Your migrations are bad, and you should feel bad

Robert Lechte/ @djrobstep on twitter and github

This talk about making changes to the structure of your database. Schema changes, schema migrations, whatever you want to call them.

The title of this talk is just a futurama reference, I don't want anybody to actually feel bad, rather I hope by the end of this talk you feel better about schema migrations than you did before.

Let's begin with an inspirational quote.

Linus on data:

I'm a huge proponent of designing your code around the data, rather than the other way around, and I think it's one of the reasons git has been fairly successful...

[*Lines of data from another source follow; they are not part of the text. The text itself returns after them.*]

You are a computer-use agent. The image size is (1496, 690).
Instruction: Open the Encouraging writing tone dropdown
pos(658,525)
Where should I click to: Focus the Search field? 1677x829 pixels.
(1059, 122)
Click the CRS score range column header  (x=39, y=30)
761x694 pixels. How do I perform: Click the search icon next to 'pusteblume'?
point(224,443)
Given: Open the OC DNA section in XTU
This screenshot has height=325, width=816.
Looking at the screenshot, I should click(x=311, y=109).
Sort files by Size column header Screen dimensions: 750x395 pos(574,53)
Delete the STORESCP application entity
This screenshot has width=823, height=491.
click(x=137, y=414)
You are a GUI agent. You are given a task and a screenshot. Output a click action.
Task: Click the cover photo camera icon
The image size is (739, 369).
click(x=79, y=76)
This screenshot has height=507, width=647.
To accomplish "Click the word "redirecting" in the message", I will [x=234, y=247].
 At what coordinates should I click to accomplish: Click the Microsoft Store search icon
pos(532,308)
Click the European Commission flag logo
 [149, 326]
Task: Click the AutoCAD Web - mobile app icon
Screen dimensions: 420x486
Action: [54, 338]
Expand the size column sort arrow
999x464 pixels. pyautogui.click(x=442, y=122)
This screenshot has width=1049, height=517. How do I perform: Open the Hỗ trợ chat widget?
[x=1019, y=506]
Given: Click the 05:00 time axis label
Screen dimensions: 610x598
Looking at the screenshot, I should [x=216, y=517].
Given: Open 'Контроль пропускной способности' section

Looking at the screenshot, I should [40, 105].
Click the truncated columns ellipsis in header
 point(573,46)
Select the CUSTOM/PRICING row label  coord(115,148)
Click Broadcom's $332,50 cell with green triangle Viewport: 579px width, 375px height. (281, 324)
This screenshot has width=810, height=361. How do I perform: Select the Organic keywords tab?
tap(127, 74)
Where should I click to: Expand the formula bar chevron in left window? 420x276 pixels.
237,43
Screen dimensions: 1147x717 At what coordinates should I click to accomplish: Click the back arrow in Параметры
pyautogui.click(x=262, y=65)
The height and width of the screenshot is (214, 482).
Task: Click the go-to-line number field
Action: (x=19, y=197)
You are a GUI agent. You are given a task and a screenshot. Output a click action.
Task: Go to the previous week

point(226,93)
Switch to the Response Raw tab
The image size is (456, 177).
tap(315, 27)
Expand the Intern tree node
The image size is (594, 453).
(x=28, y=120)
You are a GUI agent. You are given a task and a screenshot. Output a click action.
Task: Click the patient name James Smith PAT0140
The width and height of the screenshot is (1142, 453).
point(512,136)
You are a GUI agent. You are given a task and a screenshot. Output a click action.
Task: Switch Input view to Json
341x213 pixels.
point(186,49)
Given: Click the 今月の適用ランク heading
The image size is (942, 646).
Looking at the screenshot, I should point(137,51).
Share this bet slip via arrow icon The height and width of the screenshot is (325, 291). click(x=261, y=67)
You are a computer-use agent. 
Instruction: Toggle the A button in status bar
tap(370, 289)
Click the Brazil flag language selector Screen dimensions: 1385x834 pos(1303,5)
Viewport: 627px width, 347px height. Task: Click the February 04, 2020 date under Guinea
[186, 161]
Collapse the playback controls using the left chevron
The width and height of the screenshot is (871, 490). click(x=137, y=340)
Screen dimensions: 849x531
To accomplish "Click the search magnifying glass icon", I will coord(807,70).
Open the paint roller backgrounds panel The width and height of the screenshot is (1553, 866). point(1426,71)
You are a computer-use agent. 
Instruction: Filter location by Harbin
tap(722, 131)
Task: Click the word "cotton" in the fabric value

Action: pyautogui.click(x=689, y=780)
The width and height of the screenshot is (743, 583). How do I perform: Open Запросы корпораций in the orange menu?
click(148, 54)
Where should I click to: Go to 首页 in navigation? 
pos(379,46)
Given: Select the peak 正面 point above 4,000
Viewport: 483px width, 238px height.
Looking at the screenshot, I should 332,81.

Bad programmers worry about the code. Good programmers worry about data structures and their relationships.

So this is Linus Torvalds, talking about the importance of structuring your data in the right way. I'm not a huge fan of the mean-spirited way Linus Torvalds sometimes says things, but I'm absolutely a huge fan of this quote and what he's saying here.

Bad database → bad backend → bad frontend

I probably don't need to say this at a database conference, but getting the structure of our database right is really important. It isn't just an issue for DBAs and backend developers. What users of software want on the frontend is reliability and fast, responsive performance, and that's impossible without a well-structured and well-functioning backend.

Schema changes are hard

Working with database schemas always seem a little more difficult than it should be. It always seems like a chore to make changes to your tables, and even more of a chore to roll them out. Even if it's just changing a column or two, it's time-consuming and error-prone.

NoSQL

TFW when you make a whole new category of database because you hate making schema changes

I have a pet theory that the main reason for the sudden rise in popularity of NoSQL databases like Mongo a few years back was frustration at schema management. NoSQL databases don't really enforce much structure onto your data: You could start writing code to save your data without having to deal with schema changes. And that advantage was enough to get thousands of developers to use it!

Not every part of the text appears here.